(Directions for this task) Give the number of lines in the data below where the string "target" occurs, and nothing else.
Record extracts below:
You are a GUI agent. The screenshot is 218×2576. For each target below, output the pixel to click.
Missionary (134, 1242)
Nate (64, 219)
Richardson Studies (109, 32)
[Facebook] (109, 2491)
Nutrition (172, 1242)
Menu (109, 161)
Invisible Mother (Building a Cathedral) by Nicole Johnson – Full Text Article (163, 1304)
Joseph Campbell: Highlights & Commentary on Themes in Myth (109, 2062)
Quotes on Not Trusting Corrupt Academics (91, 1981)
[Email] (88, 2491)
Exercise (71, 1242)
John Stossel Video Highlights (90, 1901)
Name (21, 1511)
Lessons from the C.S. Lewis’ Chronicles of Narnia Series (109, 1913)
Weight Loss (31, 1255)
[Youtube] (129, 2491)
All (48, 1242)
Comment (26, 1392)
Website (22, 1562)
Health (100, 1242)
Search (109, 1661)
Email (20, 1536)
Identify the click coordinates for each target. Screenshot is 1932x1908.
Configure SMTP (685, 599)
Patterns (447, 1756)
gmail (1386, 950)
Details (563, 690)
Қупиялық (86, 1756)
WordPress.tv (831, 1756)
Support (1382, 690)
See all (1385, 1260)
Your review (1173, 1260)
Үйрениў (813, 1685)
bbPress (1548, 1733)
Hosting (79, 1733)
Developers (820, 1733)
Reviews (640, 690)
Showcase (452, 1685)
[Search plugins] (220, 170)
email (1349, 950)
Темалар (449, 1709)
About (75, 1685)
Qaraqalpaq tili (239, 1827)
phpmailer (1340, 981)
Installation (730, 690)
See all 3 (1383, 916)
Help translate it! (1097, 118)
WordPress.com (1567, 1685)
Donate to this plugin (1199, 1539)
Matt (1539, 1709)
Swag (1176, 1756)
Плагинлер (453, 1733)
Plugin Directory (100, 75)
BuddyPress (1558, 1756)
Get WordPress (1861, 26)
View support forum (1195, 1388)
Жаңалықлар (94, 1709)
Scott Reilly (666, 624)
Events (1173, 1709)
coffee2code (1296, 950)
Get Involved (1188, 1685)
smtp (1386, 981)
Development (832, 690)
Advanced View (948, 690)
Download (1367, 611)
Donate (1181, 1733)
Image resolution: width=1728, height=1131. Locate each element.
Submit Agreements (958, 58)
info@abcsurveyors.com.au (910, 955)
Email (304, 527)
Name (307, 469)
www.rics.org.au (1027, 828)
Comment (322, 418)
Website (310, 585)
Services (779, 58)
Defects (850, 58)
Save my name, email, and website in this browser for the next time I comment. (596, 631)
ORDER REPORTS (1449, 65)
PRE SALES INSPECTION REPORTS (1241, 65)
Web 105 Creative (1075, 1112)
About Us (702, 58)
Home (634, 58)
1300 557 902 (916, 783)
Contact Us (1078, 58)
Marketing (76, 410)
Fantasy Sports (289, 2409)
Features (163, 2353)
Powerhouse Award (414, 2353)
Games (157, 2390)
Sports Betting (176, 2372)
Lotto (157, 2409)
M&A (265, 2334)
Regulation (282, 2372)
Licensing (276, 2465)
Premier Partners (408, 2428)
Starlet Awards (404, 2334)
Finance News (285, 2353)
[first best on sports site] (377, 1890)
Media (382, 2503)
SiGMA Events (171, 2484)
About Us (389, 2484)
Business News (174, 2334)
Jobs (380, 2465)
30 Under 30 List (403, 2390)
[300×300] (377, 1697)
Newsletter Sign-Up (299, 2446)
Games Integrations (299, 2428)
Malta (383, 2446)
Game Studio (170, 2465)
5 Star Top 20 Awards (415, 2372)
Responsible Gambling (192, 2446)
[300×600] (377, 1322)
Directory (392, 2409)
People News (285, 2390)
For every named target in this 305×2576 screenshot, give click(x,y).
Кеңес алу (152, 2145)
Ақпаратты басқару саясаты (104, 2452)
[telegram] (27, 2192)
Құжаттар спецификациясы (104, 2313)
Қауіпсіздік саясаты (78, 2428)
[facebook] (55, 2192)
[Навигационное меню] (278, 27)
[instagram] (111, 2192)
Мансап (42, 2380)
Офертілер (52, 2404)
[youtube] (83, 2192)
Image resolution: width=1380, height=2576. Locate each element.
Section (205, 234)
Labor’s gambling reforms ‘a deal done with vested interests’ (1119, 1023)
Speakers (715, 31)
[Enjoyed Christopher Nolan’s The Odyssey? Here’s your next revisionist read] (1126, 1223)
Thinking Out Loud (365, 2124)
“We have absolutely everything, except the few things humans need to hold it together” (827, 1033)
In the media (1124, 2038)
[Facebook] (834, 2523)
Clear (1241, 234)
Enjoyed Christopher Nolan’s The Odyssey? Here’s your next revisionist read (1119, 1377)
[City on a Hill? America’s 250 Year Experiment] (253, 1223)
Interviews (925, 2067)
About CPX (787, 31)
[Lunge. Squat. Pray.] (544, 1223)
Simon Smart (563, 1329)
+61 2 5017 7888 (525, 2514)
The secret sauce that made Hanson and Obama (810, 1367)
End of Record extracts.
(Response box) 3